原文抜粋.

◆ ◆ ◆ ◆ ◆

この作家さん、4作目。…にして、何でこんなにお年寄り、否、先達者親世代に優しいか…かつ特におじさんに優しいのか?分りました。 お父様を尊敬いや敬愛していらっしゃるということが根底にあったんですね。 人柄がいい作家さんなんだ!
そんなことが素直に伝わってくるんですね、そして同じくらいしっかり持っていらっしゃるユーモア感覚! 実に良い組み合わせです。 この作家さんでも毒を吐くことがあるのだろうか?なんだかそっちに興味がわきました。まだ4作でそんなこと言っちゃいけません!
これは得難くも心休まる作品です。 そして無駄にではなく前向きになれます。 具体的に進化の順序が提示されて…あらゆる進歩の余白のある人々への楽しい指針にもなり得ます。 うん、まさにそれですね。

◆ ◆ ◆ ◆ ◆

生データ.
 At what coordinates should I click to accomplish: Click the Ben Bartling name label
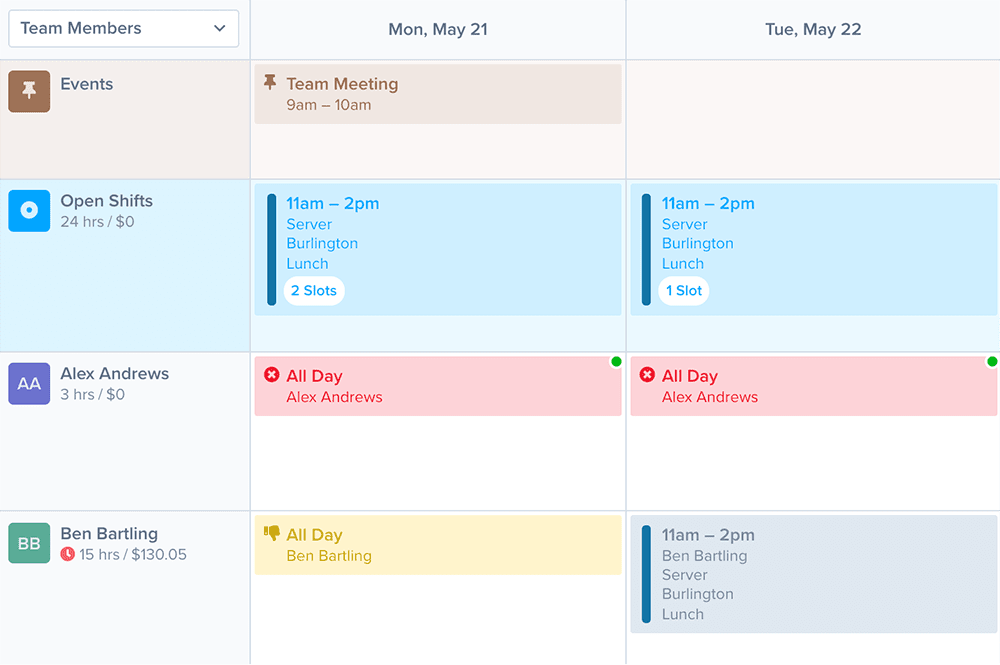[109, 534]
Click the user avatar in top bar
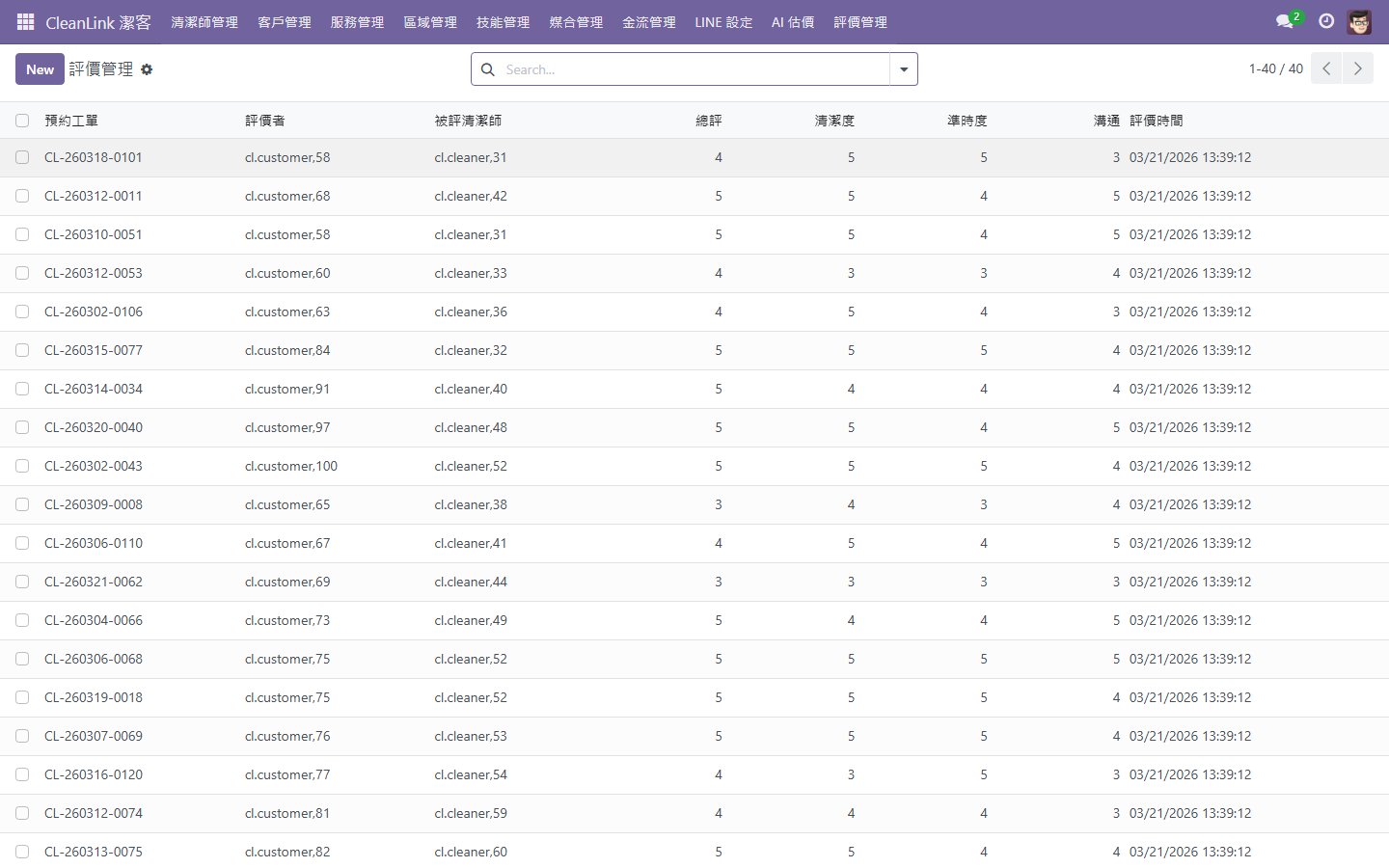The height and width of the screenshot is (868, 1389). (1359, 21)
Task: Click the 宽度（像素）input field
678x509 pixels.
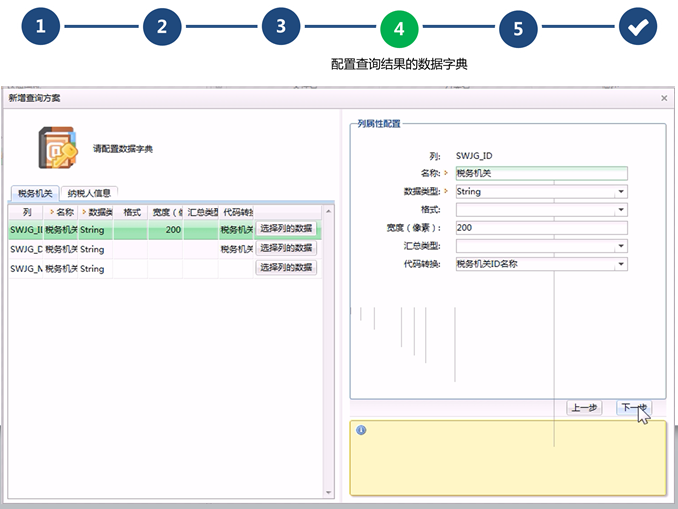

◆ ◆ ◆ ◆ ◆

問題.
上記の書評について、次の問いに答えてください。
1. 筆者が読んだのは、この作家の何作目ですか。
2. 人柄のよさと同じくらいしっかり持っているとされているものは何ですか。
3. 筆者はこの作品を、どのような作品であると述べていますか。

解答.
1. 4作目です。
2. ユーモア感覚です。
3. 得難くも心休まる作品であると述べています。